━━ Texto del documento
Esta anécdota –auténtica– responde ya a la pregunta. Queda por saber cómo convertirse constantemente.
Sumergirse cada vez más en el amor divino
Nuestra primera conversión deriva del bautismo. Es el don de la vida divina, el don de la comunión de amor con el Padre a través de Jesús en el Espíritu. Nuestra vida de “criatura nueva” comienza, por tanto, a través de la salvación ofrecida gratuitamente por Dios.
La segunda conversión, permanente, consiste en vivir esta vida nueva que es la vida de la gracia. En el corazón mismo de este proceso se encuentra el amor.
Pero no cualquier amor. No una emoción, no, sino el amor firme y decidido que está dispuesto a dar su vida por Dios y por el prójimo. Este amor que la Biblia llama agapè: la caridad de Dios infundida en nuestros corazones por el Espíritu Santo.
Convertirnos como bautizados es sumergirnos cada vez más en este amor divino. Es cosechar los frutos internos de este amor: la paz y la alegría. Es encarnar en nuestras relaciones con los demás una misericordia activa.
Santo Tomás define el pecado de la siguiente forma: desviarse (aversio) de Dios y volverse (conversio) hacia las criaturas. La verdadera conversión consiste, pues, en retornar constantemente a Dios y amar a las criaturas en Él.
Primero renovar nuestra inteligencia
La palabra griega para designar la conversión es metanoia. Esta palabra significa “volver a pensar, poner en discusión el propio y el común modo de vivir; dejar entrar a Dios en los criterios de la propia vida”, precisó Benedicto XVI. Y añadió:
“‘Conversión’ (Metanoia) significa justamente (…) salir de la propia suficiencia, descubrir y aceptar la propia indigencia; indigencia de los otros y del Otro, de su perdón, de su amistad. La vida no convertida es autojustificación (yo no soy peor que los demás); la conversión es la humildad de confiarse al amor del Otro, amor que se vuelve medida y criterio de mi propia vida”.
━━━━
━━ Extracto de datos
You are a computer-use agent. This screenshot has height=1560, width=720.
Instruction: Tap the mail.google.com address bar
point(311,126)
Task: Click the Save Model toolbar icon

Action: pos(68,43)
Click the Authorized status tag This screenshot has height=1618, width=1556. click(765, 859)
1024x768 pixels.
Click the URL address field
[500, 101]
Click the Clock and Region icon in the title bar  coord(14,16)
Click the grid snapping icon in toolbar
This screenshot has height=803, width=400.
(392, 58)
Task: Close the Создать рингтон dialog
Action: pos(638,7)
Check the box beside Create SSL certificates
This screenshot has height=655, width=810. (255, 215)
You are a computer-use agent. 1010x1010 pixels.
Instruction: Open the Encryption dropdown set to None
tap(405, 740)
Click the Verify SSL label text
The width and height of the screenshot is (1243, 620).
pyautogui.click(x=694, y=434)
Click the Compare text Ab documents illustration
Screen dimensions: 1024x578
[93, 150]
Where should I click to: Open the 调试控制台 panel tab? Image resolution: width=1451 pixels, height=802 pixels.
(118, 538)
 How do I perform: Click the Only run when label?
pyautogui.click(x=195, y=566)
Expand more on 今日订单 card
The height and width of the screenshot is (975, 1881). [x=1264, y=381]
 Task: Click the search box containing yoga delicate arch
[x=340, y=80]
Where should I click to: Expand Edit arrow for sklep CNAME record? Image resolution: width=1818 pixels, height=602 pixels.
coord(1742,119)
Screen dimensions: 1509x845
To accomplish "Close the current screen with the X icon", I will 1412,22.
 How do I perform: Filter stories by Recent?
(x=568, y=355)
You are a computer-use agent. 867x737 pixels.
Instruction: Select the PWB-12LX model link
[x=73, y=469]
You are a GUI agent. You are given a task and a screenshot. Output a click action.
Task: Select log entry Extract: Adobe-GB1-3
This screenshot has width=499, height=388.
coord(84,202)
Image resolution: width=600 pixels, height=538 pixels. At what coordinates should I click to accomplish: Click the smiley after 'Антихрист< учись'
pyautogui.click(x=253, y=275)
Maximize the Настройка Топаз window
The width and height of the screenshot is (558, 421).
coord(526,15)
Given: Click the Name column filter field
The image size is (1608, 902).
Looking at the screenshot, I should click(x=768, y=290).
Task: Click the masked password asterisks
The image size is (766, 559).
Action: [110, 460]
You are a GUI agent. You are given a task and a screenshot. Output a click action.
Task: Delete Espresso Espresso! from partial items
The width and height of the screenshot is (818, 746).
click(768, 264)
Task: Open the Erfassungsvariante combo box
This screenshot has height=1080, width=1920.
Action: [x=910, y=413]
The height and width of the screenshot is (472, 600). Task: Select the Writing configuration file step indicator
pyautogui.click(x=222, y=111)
━━━━
## Tarea asignada:
¿Cómo se traduce al inglés esta oración del texto sobre la conversión: "La segunda conversión, permanente, consiste en vivir esta vida nueva que es la vida de la gracia."?

## Respuesta escrita:
The second, permanent conversion consists in living this new life, which is the life of grace.